(Stored data entries)
^^^^

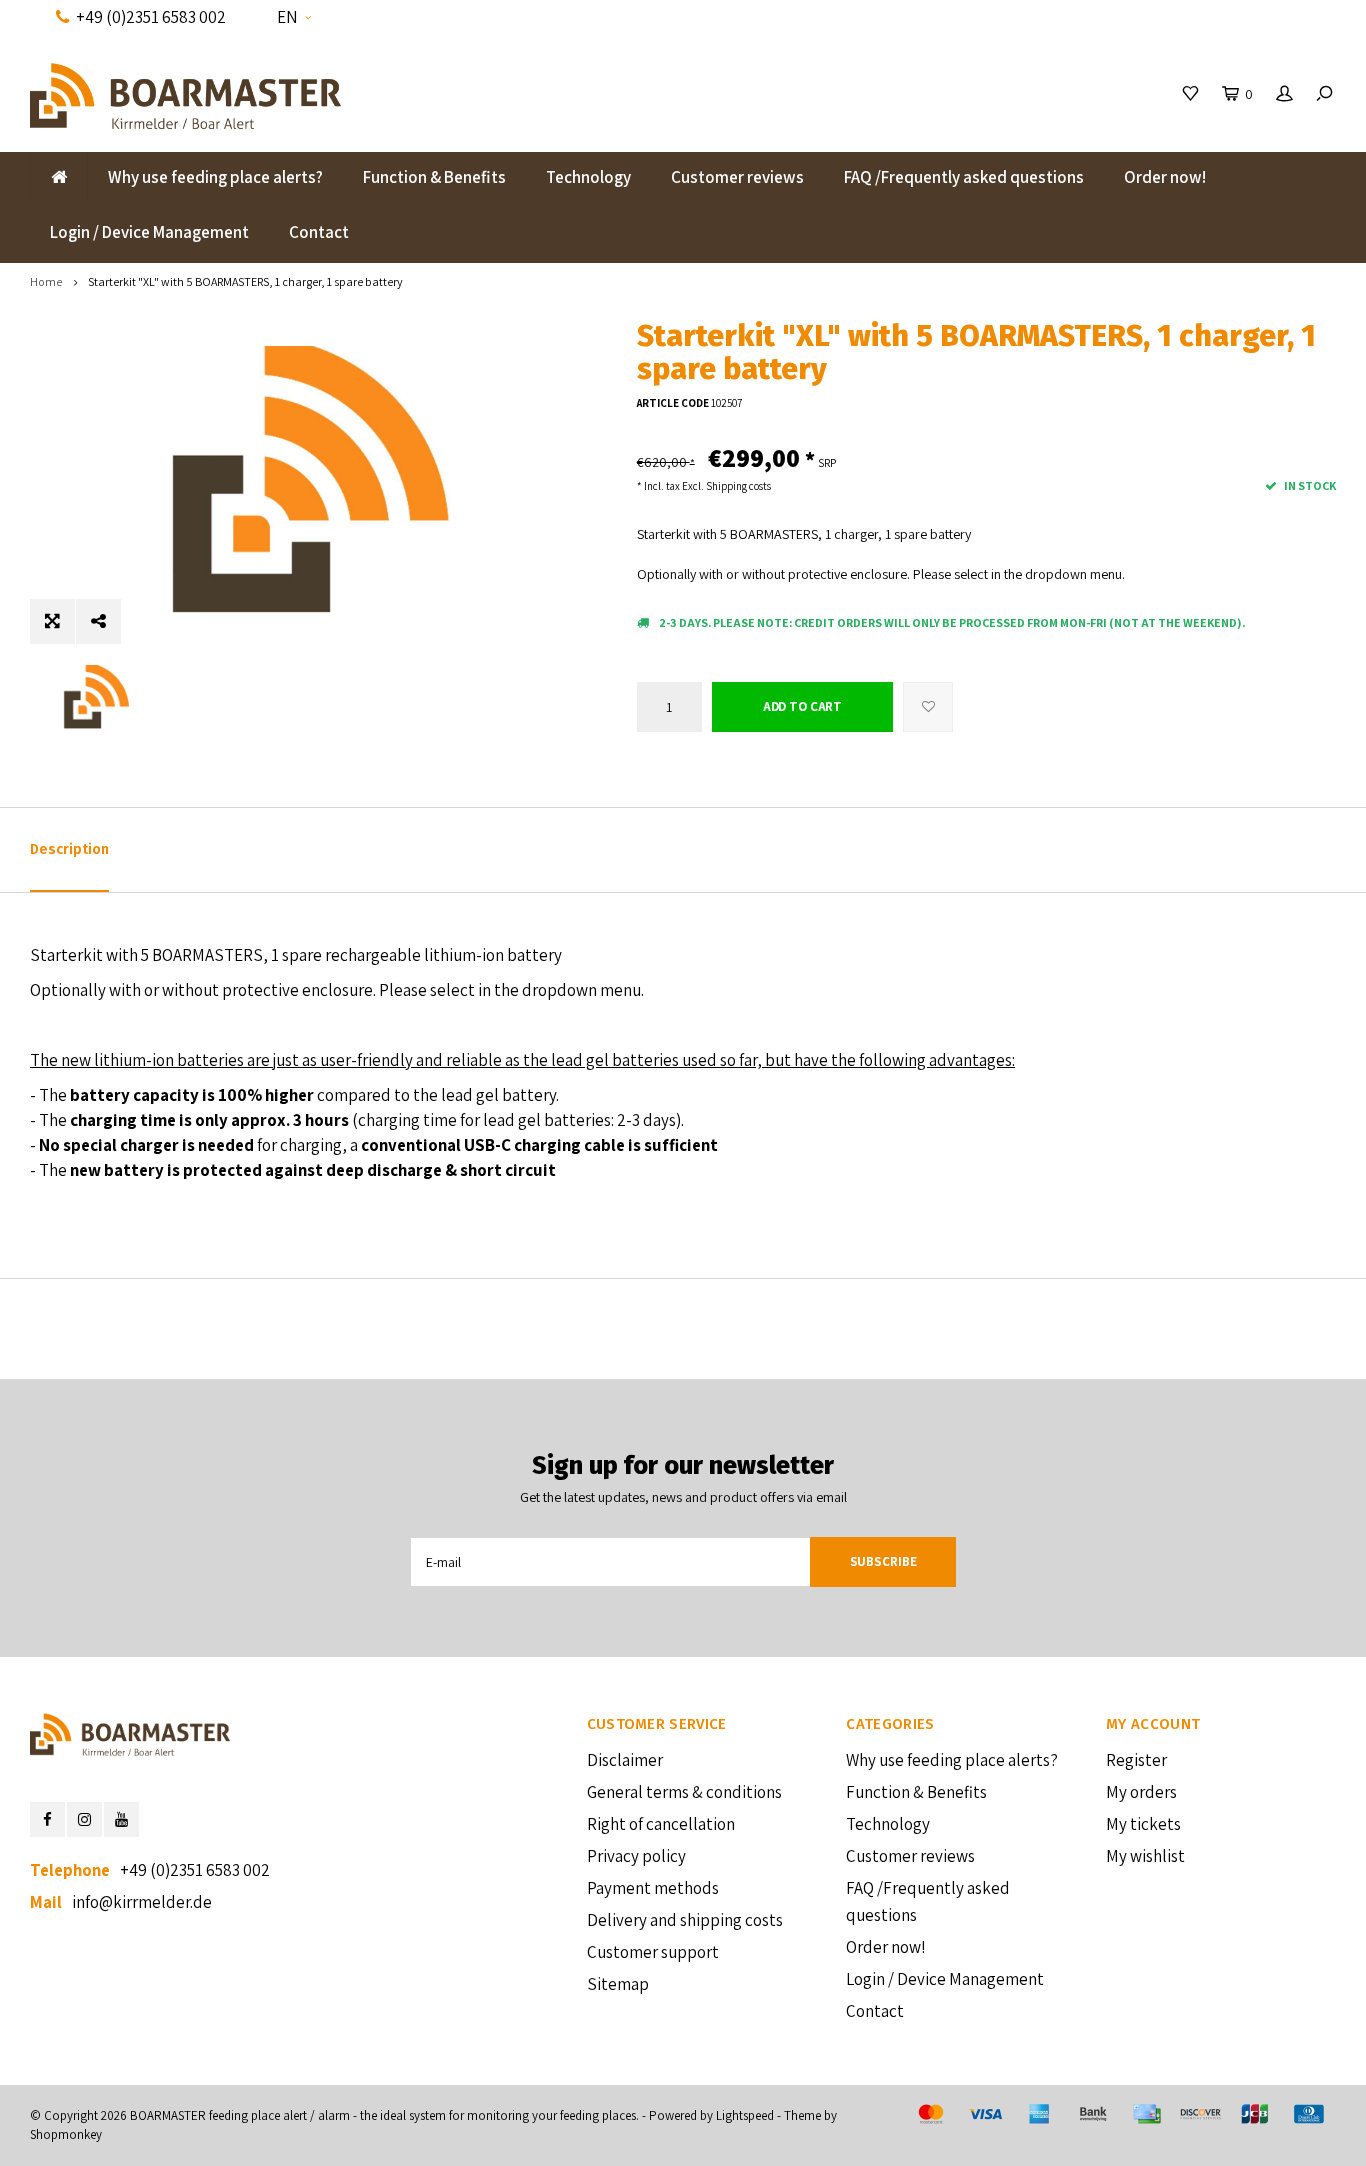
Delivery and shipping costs (685, 1920)
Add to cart (803, 706)
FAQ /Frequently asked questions (964, 177)
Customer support (653, 1952)
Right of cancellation (661, 1824)
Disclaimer (625, 1760)
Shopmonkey (66, 2134)
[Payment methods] (931, 2114)
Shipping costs (738, 486)
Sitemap (618, 1984)
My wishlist (1145, 1856)
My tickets (1143, 1824)
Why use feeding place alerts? (215, 177)
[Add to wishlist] (928, 707)
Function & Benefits (434, 177)
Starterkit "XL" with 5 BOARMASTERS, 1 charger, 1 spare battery (245, 281)
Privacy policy (636, 1856)
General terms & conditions (684, 1792)
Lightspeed (745, 2115)
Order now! (1165, 177)
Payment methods (653, 1888)
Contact (319, 232)
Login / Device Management (149, 232)
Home (46, 281)
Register (1136, 1760)
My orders (1141, 1792)
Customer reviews (737, 177)
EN (287, 17)
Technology (588, 177)
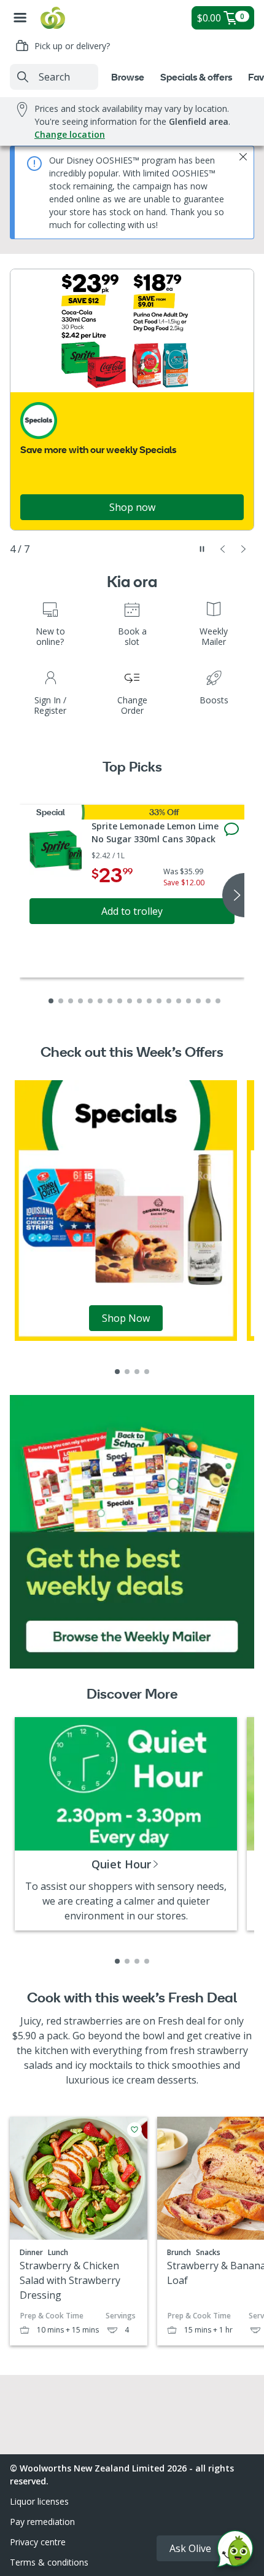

^^^^

### Work instruction
Where the line containing "Contact (319, 232)" appears, begin writing out the lines word for word, and continue through the last line of the data, leaving out pictures.

### Exercise solution
Contact (319, 232)
Login / Device Management (149, 232)
Home (46, 281)
Register (1136, 1760)
My orders (1141, 1792)
Customer reviews (737, 177)
EN (287, 17)
Technology (588, 177)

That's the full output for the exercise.